The SEMrush website authority checker is a built-in tool within the SEMrush platform that assigns every domain a composite Authority Score from 0 to 100, reflecting the overall strength and trustworthiness of that domain in the eyes of search engines. Understanding how to read and act on this score can meaningfully accelerate your link-building strategy and competitive research.
Whether you are auditing your own domain or benchmarking a competitor, Authority Score gives you a fast, reliable signal of where a site stands. However, to use it effectively, you need to understand exactly what the metric measures and what it does not.
What Does SEMrush Authority Score Actually Measure?
Authority Score is a proprietary SEMrush metric that evaluates three distinct signals simultaneously. First, it weighs the quality and volume of backlinks pointing to the domain, including the authority of each linking site. Second, it factors in estimated organic search traffic, because domains that consistently attract search visitors tend to be more trusted. Third, it measures the ratio of natural to spammy links, penalizing profiles that show signs of manipulation.

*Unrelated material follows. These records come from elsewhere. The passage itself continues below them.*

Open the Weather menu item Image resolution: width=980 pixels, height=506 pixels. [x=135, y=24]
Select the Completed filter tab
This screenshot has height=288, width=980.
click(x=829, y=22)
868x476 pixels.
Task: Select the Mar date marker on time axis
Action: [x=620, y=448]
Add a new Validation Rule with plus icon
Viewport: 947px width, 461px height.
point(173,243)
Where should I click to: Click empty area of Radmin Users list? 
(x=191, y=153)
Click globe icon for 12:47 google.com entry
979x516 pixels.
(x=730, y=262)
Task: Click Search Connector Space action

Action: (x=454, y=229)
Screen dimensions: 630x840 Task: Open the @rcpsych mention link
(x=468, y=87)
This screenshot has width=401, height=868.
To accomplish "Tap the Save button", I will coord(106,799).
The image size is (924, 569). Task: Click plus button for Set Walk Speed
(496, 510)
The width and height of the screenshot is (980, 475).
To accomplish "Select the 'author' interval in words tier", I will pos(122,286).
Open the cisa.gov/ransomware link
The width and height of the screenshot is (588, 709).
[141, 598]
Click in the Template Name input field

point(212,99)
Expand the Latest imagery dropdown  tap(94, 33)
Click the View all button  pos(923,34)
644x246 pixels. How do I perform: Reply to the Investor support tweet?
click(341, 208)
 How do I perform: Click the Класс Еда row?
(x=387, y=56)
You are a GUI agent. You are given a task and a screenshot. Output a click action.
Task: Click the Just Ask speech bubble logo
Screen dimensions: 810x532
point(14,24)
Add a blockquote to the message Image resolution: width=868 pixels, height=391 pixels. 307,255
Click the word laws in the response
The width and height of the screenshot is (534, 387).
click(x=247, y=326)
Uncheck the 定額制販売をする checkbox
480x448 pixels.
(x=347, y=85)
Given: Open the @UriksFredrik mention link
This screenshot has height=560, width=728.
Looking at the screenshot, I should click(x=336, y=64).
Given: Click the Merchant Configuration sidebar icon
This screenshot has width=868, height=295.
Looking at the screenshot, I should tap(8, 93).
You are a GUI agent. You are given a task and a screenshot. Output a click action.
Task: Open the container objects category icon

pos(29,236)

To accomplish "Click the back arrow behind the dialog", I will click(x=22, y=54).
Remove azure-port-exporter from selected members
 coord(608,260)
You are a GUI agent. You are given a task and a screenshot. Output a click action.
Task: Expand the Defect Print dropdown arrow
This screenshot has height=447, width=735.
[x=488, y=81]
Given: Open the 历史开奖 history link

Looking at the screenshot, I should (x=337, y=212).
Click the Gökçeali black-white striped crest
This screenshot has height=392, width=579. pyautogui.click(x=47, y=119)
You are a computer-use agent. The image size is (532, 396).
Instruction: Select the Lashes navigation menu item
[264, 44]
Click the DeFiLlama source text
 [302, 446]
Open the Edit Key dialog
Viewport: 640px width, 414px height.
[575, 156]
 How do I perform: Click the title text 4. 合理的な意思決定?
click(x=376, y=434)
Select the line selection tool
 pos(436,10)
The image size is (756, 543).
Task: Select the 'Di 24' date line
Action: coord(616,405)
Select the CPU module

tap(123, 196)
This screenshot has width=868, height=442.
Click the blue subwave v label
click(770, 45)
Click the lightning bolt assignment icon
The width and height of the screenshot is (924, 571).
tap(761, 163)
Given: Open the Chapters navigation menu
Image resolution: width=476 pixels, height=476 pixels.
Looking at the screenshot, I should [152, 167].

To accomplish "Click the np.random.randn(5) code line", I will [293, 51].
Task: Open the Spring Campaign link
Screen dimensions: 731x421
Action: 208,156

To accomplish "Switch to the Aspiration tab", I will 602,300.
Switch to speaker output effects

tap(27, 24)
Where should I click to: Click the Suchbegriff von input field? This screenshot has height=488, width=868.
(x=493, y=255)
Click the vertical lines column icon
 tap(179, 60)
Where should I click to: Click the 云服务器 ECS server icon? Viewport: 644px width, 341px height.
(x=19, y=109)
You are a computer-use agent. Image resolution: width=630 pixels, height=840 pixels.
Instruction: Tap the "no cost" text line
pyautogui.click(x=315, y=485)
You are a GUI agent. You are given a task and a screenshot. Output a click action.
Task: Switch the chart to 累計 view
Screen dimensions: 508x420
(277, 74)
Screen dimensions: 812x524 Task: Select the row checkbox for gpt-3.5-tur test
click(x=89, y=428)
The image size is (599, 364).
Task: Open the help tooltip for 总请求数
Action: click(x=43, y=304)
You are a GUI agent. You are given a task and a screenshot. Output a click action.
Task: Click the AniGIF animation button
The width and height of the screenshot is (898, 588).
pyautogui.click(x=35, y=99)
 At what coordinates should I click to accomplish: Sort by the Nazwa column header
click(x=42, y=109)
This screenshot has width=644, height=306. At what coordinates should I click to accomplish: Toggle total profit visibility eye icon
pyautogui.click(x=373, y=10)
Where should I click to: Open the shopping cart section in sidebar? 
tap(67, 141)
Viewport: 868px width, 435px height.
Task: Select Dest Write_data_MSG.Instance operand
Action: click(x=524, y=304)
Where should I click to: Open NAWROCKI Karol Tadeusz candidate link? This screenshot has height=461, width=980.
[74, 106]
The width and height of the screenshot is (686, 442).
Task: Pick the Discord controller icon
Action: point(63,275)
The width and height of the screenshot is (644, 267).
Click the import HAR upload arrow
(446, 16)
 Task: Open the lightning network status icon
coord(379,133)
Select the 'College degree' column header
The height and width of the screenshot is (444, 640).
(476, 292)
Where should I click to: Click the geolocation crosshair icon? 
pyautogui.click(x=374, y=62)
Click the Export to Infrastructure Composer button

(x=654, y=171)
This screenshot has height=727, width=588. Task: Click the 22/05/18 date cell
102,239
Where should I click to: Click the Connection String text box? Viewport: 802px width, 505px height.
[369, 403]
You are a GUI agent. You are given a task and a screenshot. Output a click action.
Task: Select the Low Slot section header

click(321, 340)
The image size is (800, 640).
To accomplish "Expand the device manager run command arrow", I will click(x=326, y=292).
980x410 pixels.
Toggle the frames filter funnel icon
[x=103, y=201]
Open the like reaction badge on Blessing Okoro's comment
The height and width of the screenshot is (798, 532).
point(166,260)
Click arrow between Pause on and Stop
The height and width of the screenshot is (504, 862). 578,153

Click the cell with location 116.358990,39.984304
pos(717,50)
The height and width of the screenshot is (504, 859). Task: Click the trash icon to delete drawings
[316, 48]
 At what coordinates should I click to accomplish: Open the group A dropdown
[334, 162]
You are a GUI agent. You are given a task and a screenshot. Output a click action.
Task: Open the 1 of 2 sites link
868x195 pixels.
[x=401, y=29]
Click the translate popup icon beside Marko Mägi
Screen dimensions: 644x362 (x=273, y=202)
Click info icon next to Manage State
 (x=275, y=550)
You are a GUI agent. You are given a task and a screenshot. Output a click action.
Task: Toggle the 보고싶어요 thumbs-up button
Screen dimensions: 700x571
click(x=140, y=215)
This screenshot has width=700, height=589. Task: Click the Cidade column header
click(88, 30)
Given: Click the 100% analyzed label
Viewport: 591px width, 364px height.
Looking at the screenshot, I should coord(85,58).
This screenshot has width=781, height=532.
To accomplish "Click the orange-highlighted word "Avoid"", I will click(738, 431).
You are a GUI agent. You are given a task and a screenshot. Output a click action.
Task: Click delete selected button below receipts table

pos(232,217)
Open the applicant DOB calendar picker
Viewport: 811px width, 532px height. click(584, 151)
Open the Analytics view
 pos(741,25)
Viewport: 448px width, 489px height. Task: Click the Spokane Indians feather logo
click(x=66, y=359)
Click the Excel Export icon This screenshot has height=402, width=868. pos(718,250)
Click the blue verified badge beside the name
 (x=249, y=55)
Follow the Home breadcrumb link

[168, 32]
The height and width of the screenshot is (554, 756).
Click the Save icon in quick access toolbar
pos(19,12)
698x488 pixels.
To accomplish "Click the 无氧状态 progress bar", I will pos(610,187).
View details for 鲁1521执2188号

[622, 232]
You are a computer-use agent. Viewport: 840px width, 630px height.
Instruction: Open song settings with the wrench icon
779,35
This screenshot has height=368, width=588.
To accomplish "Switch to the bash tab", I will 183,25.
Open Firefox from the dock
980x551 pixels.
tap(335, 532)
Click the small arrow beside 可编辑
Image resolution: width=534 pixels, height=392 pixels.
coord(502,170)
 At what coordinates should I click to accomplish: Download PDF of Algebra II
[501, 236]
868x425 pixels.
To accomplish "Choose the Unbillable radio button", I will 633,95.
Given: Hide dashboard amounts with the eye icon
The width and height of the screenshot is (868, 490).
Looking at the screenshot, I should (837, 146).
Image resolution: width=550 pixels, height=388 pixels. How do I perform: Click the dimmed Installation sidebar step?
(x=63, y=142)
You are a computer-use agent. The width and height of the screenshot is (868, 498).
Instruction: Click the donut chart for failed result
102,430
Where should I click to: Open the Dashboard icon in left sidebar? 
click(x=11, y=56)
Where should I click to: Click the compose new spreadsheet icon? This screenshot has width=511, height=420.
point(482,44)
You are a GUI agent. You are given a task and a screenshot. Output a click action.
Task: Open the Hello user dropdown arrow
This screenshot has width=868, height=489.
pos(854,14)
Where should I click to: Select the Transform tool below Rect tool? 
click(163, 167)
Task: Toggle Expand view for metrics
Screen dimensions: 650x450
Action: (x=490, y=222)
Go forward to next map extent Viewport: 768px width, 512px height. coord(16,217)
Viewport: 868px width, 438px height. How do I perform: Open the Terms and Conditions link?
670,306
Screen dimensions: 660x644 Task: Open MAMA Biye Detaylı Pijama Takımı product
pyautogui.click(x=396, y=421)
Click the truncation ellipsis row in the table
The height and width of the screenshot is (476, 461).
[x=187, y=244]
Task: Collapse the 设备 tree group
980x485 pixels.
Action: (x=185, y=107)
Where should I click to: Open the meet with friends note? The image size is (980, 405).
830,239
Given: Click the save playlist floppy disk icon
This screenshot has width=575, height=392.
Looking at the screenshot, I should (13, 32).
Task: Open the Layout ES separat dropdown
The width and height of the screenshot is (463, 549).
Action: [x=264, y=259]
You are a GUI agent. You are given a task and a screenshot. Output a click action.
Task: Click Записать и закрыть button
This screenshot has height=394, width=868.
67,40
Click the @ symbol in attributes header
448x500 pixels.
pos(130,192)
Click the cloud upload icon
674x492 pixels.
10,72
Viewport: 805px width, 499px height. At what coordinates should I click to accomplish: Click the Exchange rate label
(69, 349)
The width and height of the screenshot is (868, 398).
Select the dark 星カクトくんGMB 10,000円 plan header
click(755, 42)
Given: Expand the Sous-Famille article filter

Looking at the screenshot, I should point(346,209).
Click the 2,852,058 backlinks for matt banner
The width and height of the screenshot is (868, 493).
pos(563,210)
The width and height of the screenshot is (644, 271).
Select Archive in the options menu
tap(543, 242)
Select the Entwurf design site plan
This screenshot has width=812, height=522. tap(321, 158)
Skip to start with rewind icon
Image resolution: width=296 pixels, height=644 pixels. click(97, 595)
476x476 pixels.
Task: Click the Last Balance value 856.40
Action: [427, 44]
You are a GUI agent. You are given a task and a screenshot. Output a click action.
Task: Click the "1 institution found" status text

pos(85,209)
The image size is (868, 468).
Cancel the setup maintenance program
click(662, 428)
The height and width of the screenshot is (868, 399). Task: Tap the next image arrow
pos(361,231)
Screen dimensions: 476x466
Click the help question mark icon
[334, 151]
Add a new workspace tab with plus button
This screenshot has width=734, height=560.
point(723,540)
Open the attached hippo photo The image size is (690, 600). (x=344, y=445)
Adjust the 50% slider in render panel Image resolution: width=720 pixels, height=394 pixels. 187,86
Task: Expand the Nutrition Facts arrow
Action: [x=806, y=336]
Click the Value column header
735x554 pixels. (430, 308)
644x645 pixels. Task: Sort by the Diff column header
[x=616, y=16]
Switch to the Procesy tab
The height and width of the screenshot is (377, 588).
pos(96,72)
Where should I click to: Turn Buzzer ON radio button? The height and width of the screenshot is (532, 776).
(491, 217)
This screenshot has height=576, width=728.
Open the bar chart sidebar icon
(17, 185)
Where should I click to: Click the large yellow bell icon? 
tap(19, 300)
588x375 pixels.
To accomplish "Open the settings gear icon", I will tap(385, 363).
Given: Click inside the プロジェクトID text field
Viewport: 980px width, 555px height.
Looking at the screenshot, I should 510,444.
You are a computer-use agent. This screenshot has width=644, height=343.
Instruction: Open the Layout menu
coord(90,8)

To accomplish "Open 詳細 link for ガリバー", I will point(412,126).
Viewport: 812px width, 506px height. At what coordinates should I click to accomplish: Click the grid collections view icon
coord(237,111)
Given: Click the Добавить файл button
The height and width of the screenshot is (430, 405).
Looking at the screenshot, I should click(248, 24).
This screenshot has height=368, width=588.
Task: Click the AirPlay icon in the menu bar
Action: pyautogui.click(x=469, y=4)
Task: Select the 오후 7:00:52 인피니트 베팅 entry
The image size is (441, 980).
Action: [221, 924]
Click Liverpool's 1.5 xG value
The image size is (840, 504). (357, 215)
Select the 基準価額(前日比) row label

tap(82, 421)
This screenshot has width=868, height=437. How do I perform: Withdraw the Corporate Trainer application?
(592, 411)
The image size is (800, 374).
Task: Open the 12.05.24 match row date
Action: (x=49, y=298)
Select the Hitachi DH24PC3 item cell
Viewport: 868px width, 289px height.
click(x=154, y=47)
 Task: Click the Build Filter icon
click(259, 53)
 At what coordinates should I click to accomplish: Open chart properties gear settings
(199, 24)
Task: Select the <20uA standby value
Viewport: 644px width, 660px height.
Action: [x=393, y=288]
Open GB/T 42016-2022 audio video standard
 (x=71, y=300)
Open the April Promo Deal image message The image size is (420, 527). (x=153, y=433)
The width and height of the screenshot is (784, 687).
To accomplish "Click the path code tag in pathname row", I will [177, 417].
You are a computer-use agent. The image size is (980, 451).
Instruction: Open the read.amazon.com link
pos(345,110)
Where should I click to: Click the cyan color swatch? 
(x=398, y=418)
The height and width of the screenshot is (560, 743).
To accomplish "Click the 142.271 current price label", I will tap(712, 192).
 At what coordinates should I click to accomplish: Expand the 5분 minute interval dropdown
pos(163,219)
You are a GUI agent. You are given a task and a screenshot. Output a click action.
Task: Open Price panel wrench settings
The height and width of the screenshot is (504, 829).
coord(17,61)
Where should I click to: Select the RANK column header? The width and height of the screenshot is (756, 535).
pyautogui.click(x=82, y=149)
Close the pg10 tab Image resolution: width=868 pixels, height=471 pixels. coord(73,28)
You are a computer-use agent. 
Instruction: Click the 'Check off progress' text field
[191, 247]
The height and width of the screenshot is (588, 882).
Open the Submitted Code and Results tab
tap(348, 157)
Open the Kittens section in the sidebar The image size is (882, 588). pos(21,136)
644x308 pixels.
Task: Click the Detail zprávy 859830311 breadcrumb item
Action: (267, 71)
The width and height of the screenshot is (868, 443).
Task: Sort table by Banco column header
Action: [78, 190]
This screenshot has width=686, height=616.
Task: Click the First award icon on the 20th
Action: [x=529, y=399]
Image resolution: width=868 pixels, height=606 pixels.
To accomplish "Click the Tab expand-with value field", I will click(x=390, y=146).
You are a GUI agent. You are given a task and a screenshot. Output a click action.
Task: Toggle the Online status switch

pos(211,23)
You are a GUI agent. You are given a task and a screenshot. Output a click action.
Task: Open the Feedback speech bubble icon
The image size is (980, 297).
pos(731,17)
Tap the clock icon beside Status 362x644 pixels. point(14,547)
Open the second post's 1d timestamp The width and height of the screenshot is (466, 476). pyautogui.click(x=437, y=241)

As a result, Authority Score is more nuanced than older metrics like Moz’s Domain Authority, which relies primarily on link data alone. Because SEMrush incorporates traffic signals, a domain can score lower than expected if its backlinks appear artificial despite being numerous.
Direct Answer: The SEMrush website authority checker measures domain strength on a 0–100 scale by combining backlink quality, organic traffic volume, and spam link detection. A higher score indicates a more authoritative and trustworthy domain.
The SEMrush website authority checker displays a composite Authority Score alongside key backlink and traffic metrics.
How to Use the Tool Step by Step
Using the checker is straightforward once you know where to look inside SEMrush. Follow these five steps to get accurate, actionable data.
- Open Backlink Analytics. Log into SEMrush and navigate to Backlink Analytics in the left sidebar under the Link Building section.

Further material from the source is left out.